1966 film by Jerry Lewis

Three on a Couch is a 1966 American comedy film directed by Jerry Lewis and starring Jerry Lewis and Janet Leigh.

==Plot==
Christopher Pride wants to marry his girlfriend, Dr. Elizabeth Acord. However, she is too involved with her patients and she doesn't think that she would be able to leave them to live in Paris for a year. Pride decides to solve her patients' problems after finding out that most of them are merely despondent after having relationships go bad. Therefore, he decides to "date" these women, without Acord's knowledge, and give them back their self-esteem so that they will be less dependent on their doctor.

Pride adopts a separate persona for each woman, targeted to be their ideal partner. Ringo Raintree the millionaire cowboy woos Anna Jacque, a French patient. For southern belle Mary Lou Mauve he becomes Rutherford the zoologist (and Rutherford's twin sister, Heather) and for passionate athlete Susan he becomes Warren, also an athlete.

The film comes to a climax when all the women, including the psychiatrist, assemble at a party with Pride present.
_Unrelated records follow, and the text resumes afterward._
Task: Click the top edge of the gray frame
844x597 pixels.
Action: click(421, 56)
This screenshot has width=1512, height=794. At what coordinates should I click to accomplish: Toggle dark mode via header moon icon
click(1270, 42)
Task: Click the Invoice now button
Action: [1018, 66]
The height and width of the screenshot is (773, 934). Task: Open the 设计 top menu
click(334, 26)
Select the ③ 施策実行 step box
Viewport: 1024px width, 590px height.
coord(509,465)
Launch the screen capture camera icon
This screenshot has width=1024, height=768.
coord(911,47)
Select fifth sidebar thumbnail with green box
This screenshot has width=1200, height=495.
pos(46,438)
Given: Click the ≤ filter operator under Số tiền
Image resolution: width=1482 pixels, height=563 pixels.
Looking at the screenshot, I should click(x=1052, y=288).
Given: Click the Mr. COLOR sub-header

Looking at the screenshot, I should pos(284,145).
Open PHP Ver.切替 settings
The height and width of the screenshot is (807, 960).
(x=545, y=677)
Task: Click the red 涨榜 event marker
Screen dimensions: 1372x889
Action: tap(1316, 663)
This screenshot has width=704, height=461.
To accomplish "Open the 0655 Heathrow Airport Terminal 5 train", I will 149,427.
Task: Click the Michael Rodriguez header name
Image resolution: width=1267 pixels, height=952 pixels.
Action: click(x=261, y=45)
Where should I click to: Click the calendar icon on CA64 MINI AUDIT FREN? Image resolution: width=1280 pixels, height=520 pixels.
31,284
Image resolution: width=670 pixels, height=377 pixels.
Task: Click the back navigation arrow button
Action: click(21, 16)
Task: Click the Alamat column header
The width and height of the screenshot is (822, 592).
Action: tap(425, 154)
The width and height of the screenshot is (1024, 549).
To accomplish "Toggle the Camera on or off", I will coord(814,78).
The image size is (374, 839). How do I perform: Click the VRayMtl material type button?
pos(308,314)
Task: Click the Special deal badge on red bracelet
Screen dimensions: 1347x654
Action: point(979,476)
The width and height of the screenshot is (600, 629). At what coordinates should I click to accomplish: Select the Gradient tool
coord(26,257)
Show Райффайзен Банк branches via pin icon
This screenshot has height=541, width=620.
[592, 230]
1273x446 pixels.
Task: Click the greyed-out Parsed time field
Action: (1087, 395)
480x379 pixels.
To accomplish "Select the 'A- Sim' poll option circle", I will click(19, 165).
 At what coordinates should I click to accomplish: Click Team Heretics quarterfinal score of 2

He quickly switches from one character to the next depending on which woman is present.

==Cast==
- Jerry Lewis as Christopher Pride / Warren / Ringo / Rutherford / Heather
- Janet Leigh as Dr.Elizabeth Acord
- Mary Ann Mobley as Susan Manning
- Gila Golan as Anna Jacque
- Leslie Parrish as Mary Lou Mauve
- James Best as Dr. Ben Mizer
- Kathleen Freeman as Murphy
- Jesslyn Fax as Rich Lady
- Buddy Lester as The Drunk
- Renie Riano as Old Woman
- Renzo Cesana as The Ambassandor
- Fritz Feld as The Attache

==Production==
This was the first film that Lewis made for Columbia after ending a 17-year long association with Paramount Pictures. This is also the first film that Lewis directed in which he did not receive a screenwriting credit. It was filmed from September 13 - December 1, 1965, it was released on July 7, 1966.

Comedians Buddy Lester and Fritz Feld have cameos. Janet Leigh previously co-starred with Lewis and Dean Martin in Living It Up (1954).

==Reception==
The film was included in the 1978 book, The Fifty Worst Films of All Time (and How They Got That Way), by Harry Medved, Randy Dreyfuss, and Michael Medved.

==Home media==
Three on a Couch was released on DVD in a Jerry Lewis Triple Feature collection with Don't Raise the Bridge, Lower the River, and Hook, Line & Sinker on January 16, 2018 and own its own on December 8, 2019.